Many of us as students believed that all of Bryn Mawr's problems could be solved by adding men, and the pressure for coeducation is still strong. Many women still feel that women (like blacks in the early stages of the civil rights movement) must integrate with men in order to prove that they are equal. How Bryn Mawr will deal with this pressure from many of its students and weigh it against its responsibilities as a woman's institution is unclear. What is clear, however, is that if Bryn Mawr chooses to remain an all-woman's college, it must radically redefine its responsibilities and choose to deal actively with the political and psychic oppression of its women students as a group.
Minimal steps toward becoming a feminist institution must be taken. The college must critically examine itself in order to deal honestly with sexism in its course and goal orientation, as well as in its own attitudes toward its students. It should devote resources toward developing a broad-based women's movement, whether through research, publication, or activism, and should establish a Women's Studies department which would include courses in history, sociology, psychology, and literature. The courses should be oriented toward developing ideas on structural change necessary for the liberation of women as a group, regardless of class.

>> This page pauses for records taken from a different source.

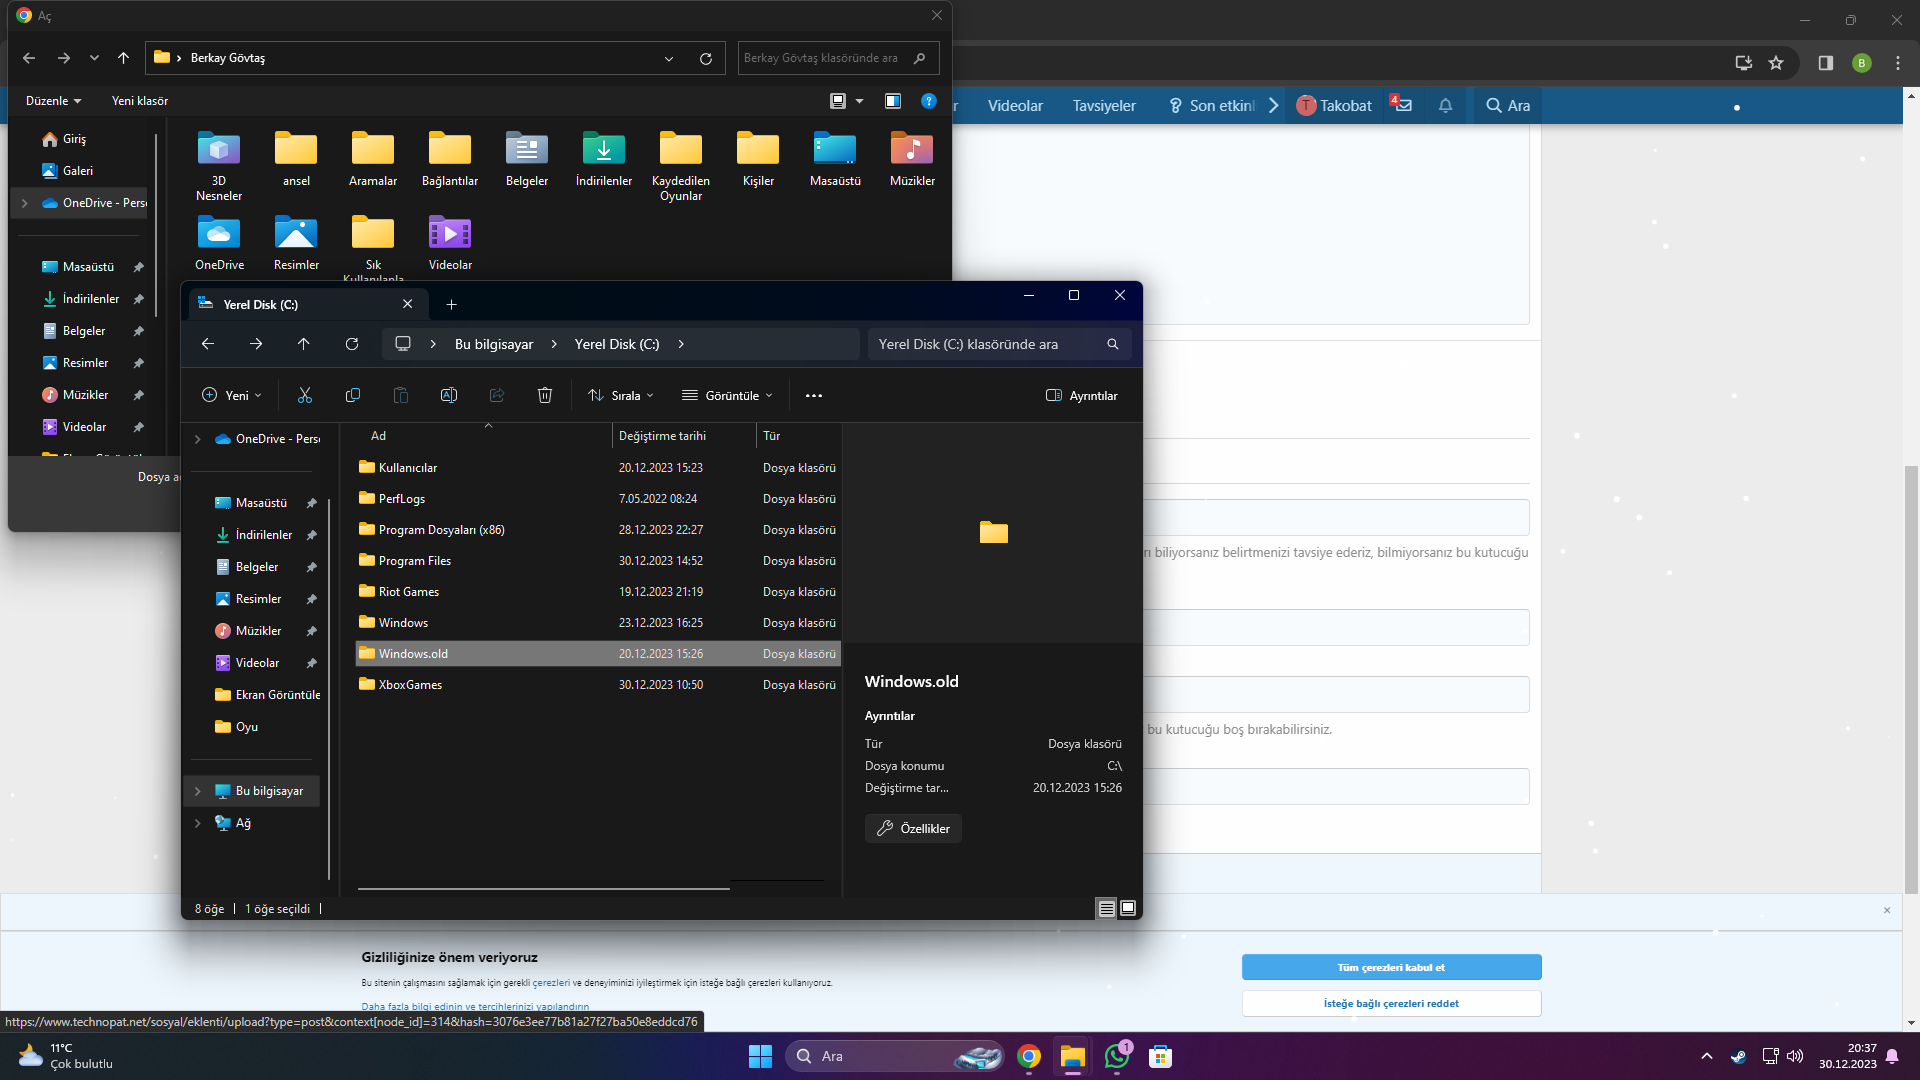Refresh the Yerel Disk (C:) folder view
The image size is (1920, 1080).
click(352, 344)
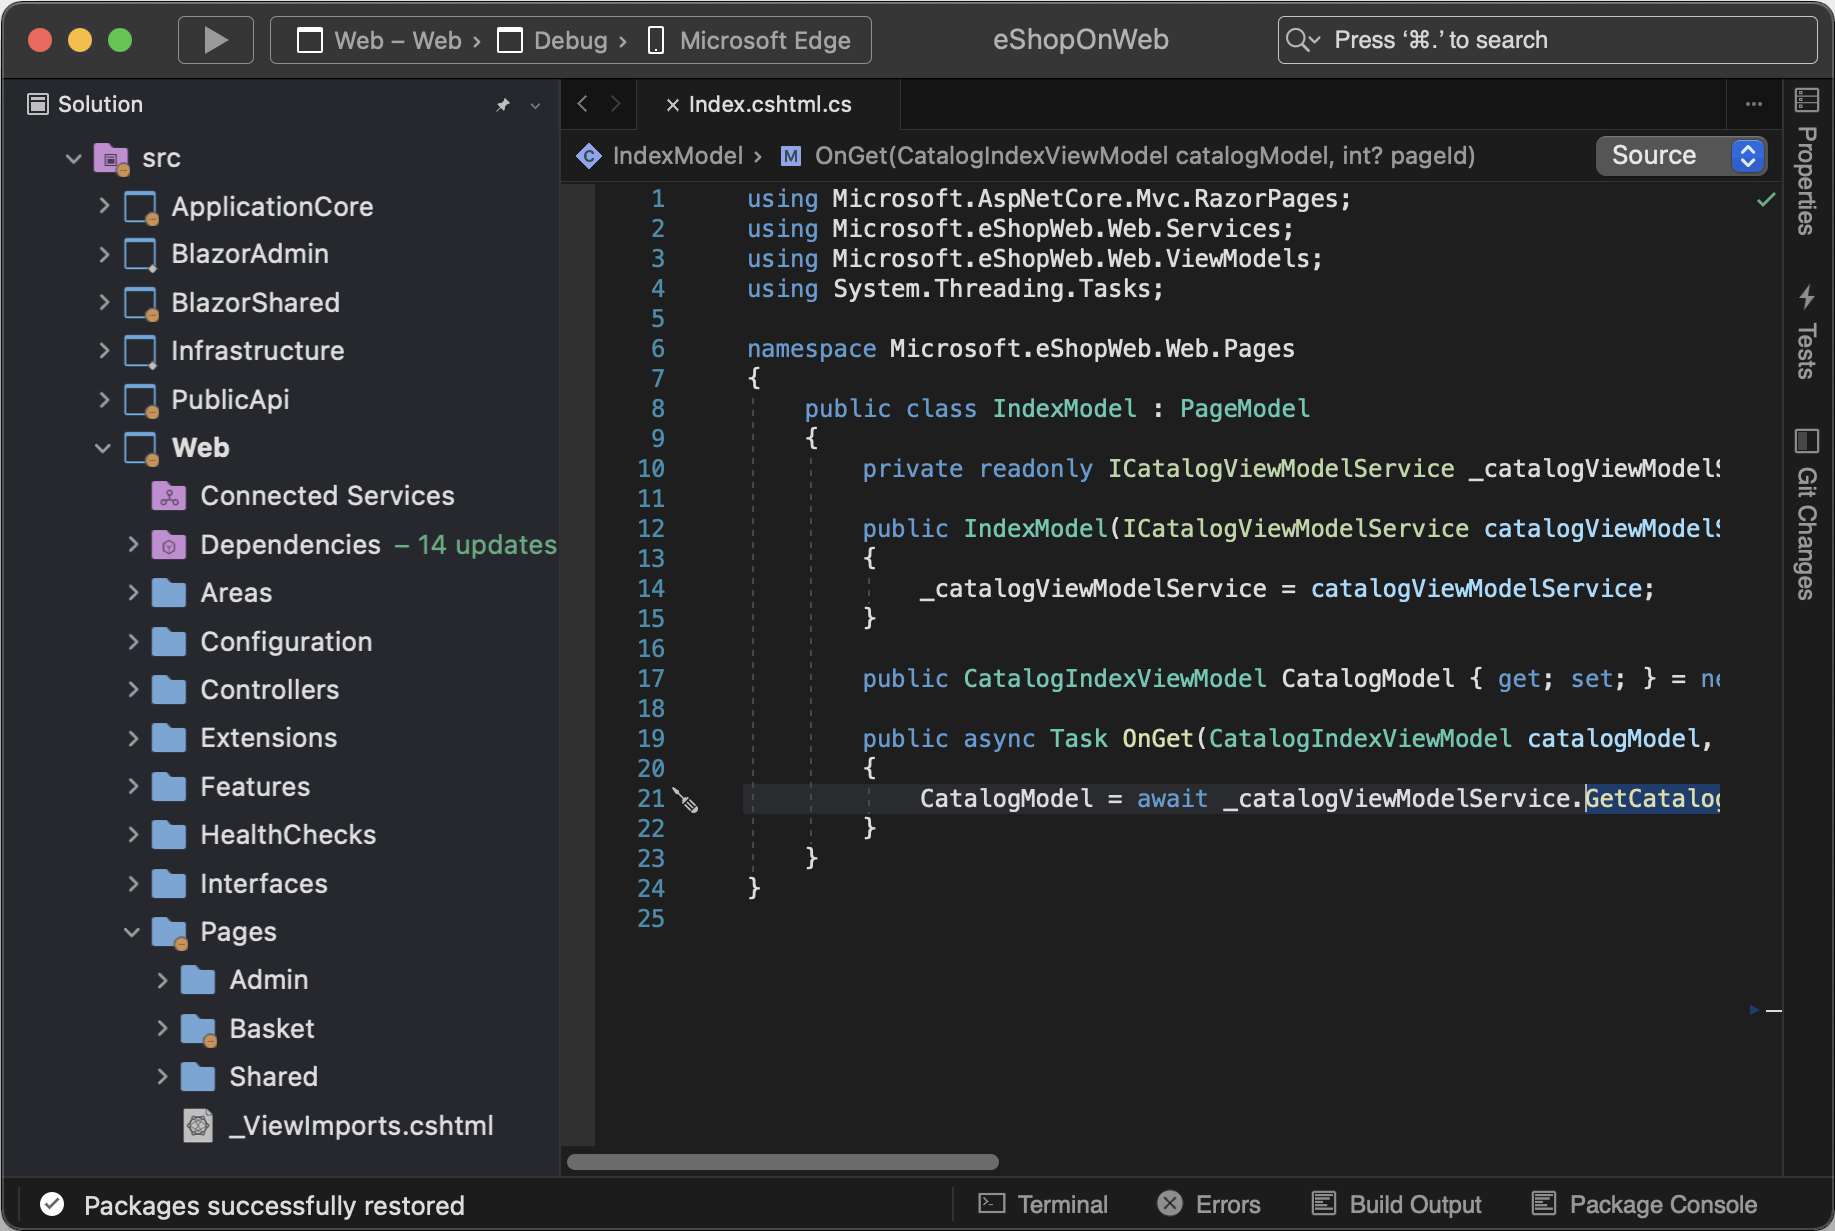The image size is (1835, 1231).
Task: Open the Terminal pad
Action: tap(1042, 1204)

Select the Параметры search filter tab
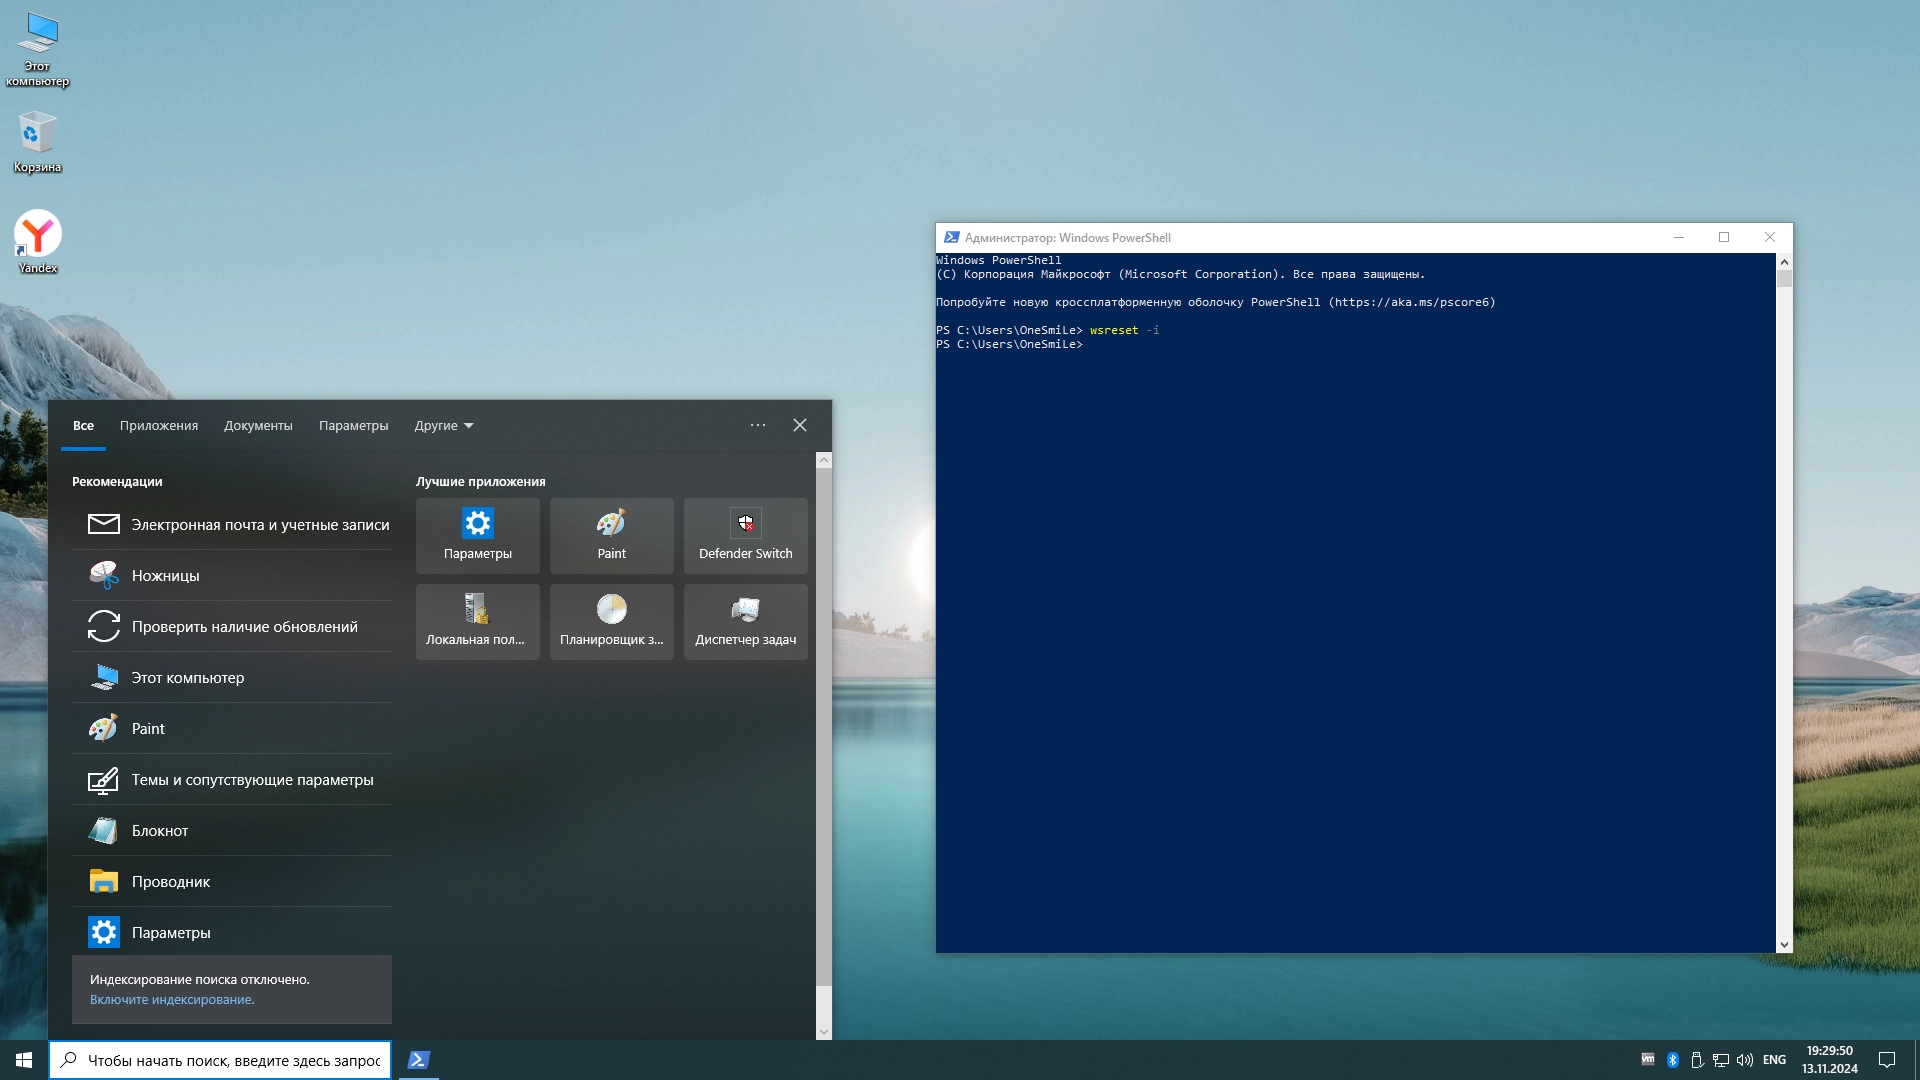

At present, the reasons for remaining a woman's college are never discussed; they are justified purely by snobbery and tradition. The decline in the number of applications and the increase in the number of women who drop out or seek psychiatric help reflect the individualism that is a major stumbling block to Bryn Mawr's feminism. A woman's college, no matter how excellent it pretends to be, cannot evade its fundamental feminist responsibilities without doing serious damage to its students. Today, such a school can only genuinely reactivate its feminism by declaring active commitment to the struggle of all women for their liberation. Only by repudiating parochial interests can the school become a place where women can learn together, deal with their problems together, and act collectively in their struggle to assume their rightful positions as functioning adults in the world.